Creme Brulee Makes Everything Better

So here is the creme brulee recipe I promised.  Forgive me for the missing accent marks- I don't know how to type them in nor will I go out of my way to find out at this late hour.  Maybe in the future I'll update it with the corrections.  I took French in high school, so it does kind of bother me that the accents aren't there. -.-...

I came up with this recipe after reviewing several other recipes online.  Many, if not all, called for the use of a vanilla bean for flavoring.  I didn't really know where to get vanilla bean (can it be found in most grocery stores?) so I decided to go ahead and use vanilla extract.  =O...
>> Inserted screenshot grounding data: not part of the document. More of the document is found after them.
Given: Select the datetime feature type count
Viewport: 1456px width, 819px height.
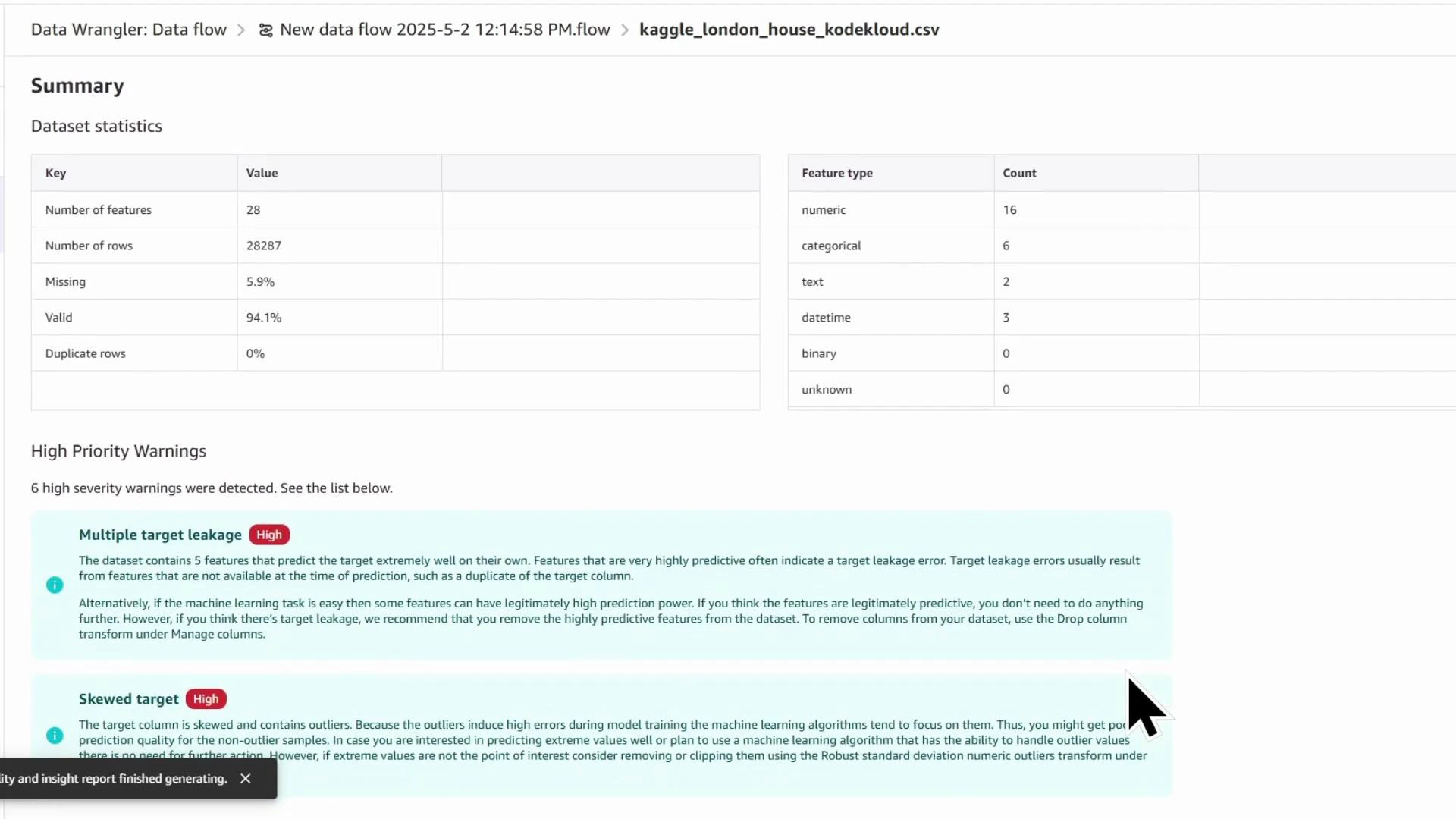Looking at the screenshot, I should coord(1006,317).
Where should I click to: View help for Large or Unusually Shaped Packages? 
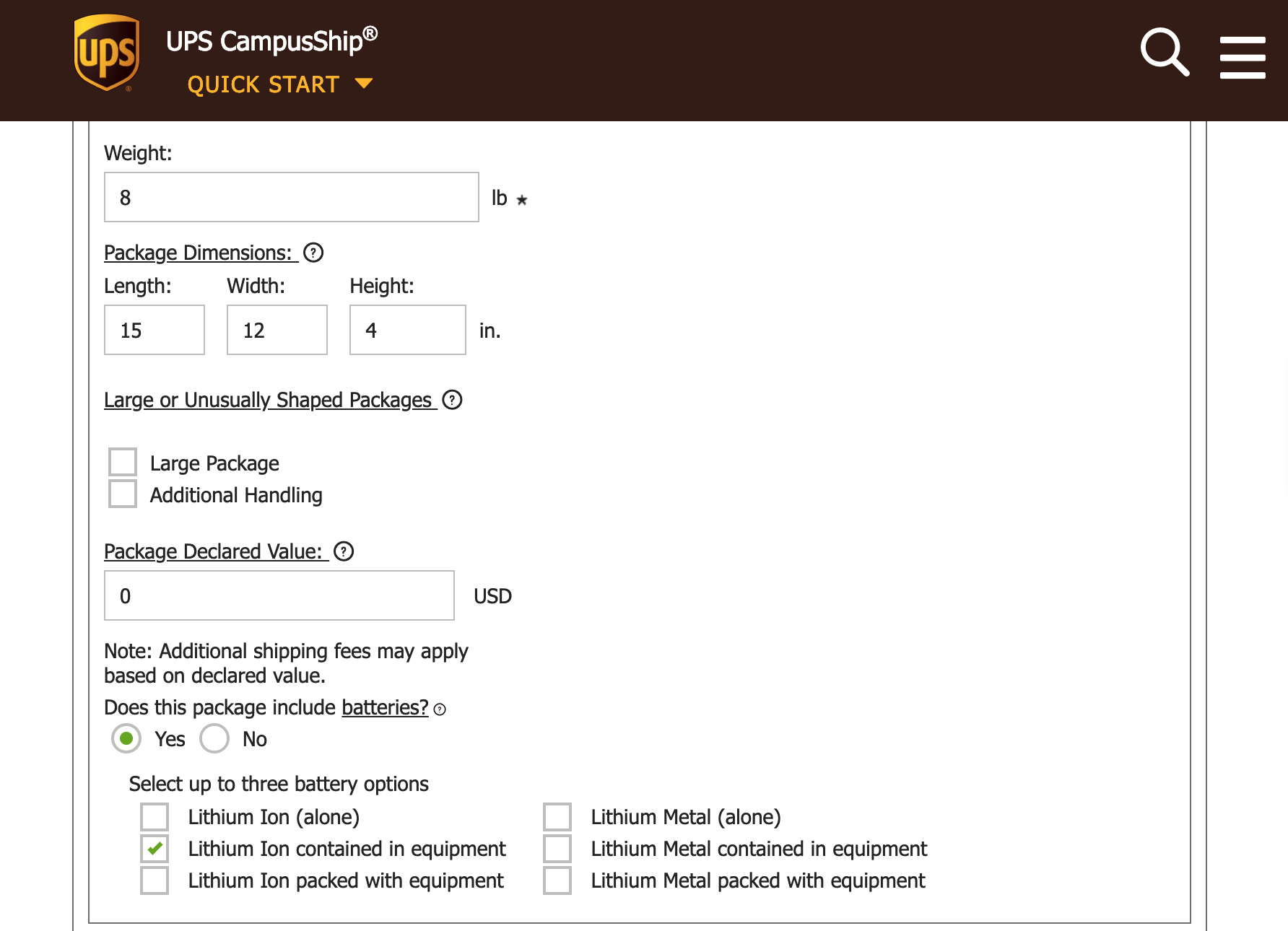pos(453,401)
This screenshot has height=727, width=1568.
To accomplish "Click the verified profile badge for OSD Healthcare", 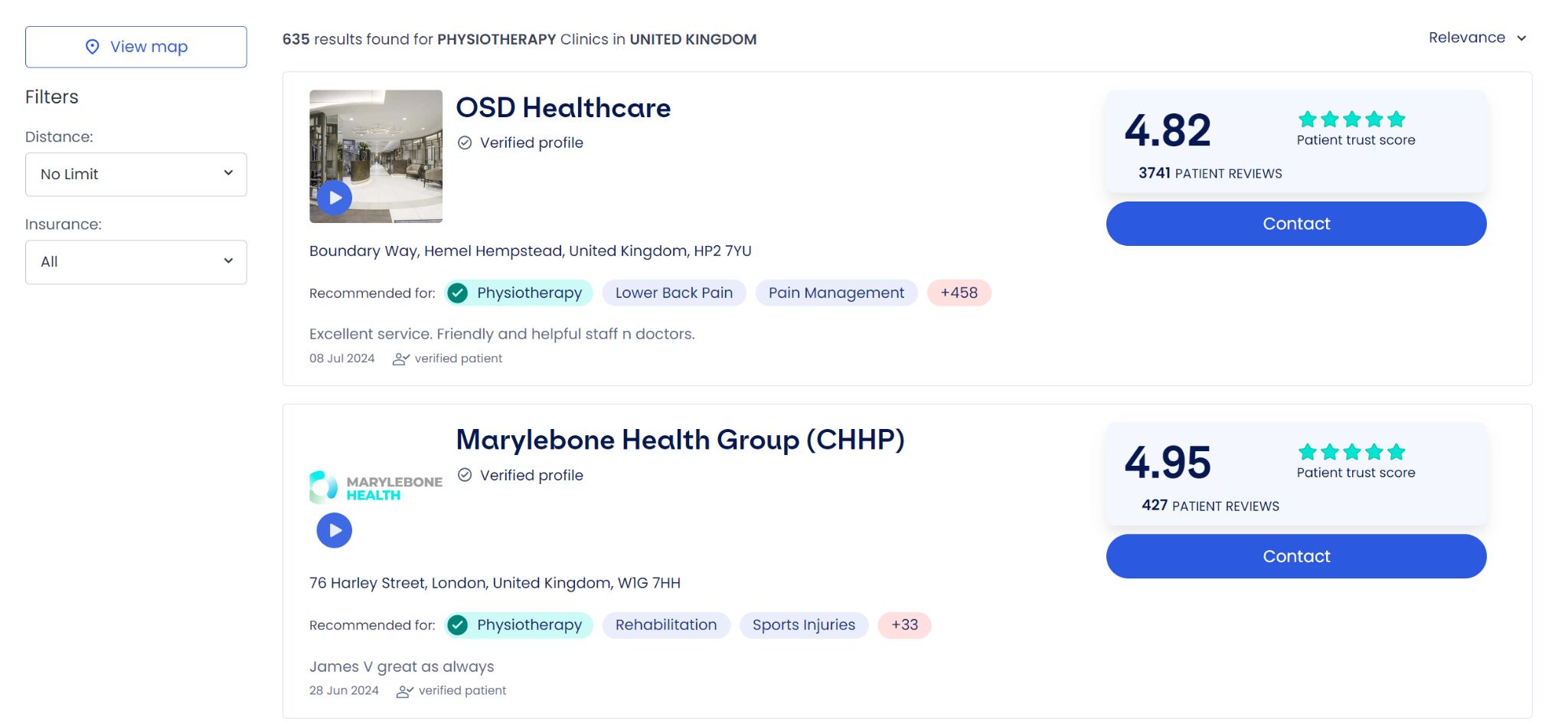I will [x=466, y=142].
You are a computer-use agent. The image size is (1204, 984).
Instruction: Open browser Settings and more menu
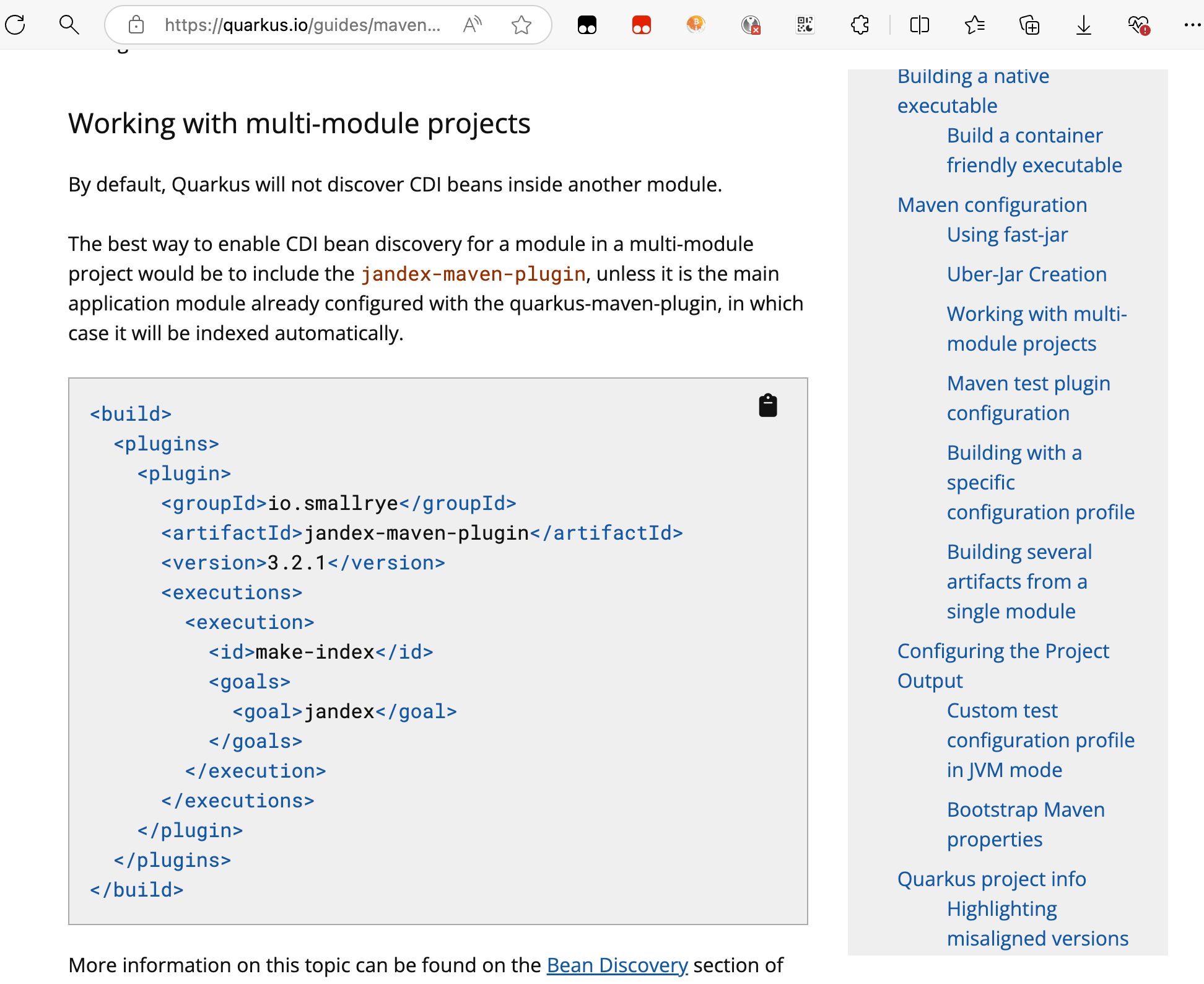click(x=1191, y=25)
Hit the jump for the madness!




For the creme brulee, you will need:
  • 5 egg yolks
  • 2.5 cups of heavy cream
  • 3/4 to 1 cup of sugar
  • 2 teaspoons of vanilla extract
  1. Bring the cream to a boil.
  2. Whisk the yolks and sugar together until the mixture becomes pale yellow in color with a fluffy consistency.
  3. While whisking the yolks on low speed, add the hot cream a little bit at a time.  Pouring in too much at once will give you sweet scrambled yolks. 
  4. Add the vanilla and whisk to make sure all your ingredients have homogenized well.
  5. Let sit in the refrigerator for at least an hour.  This custard can be made the day before!
  6. Preheat your oven to 325 degrees.
  7. Ladle the chilled custard into ramekins.  This recipe can fill 5-6 ramekins.
  8. Place the ramekins in a shallow pan or casserole dish.  Pour hot water around them (into the pan) until the water level is halfway up the sides.  This water bath will keep your custard from burning.
  9. Bake for 40-45 minutes.  It will take less time if you did not fill up your ramekins too deeply.
  10. The creme is ready when the center wiggles slightly.  Let the creme cool to the side for about an hour.
  11. Sprinkle enough sugar on top to thinly coat the entire surface.
  12. Use a torch to caramelize the sugar into a crispy shell.  
  13. Let it sit for a few minutes to cool and serve.
Making creme brulee is not difficult but it is definitely a very rich dessert that should not be consumed often.  =X  To get the timing right, I made the custard the night before and baked them before dinner.  They cooled in the fridge while we ate and were ready for torching afterwards.  The flavor was light and still delicious even though I didn't use a vanilla bean.  Next time, I think I'll add a little lemon zest for some zing!

1 comment:

  1. There are places that sell vanilla bean. Try Whole Foods or something. The problem is that they are expensive and it's hard to find it in small quantities. Yum!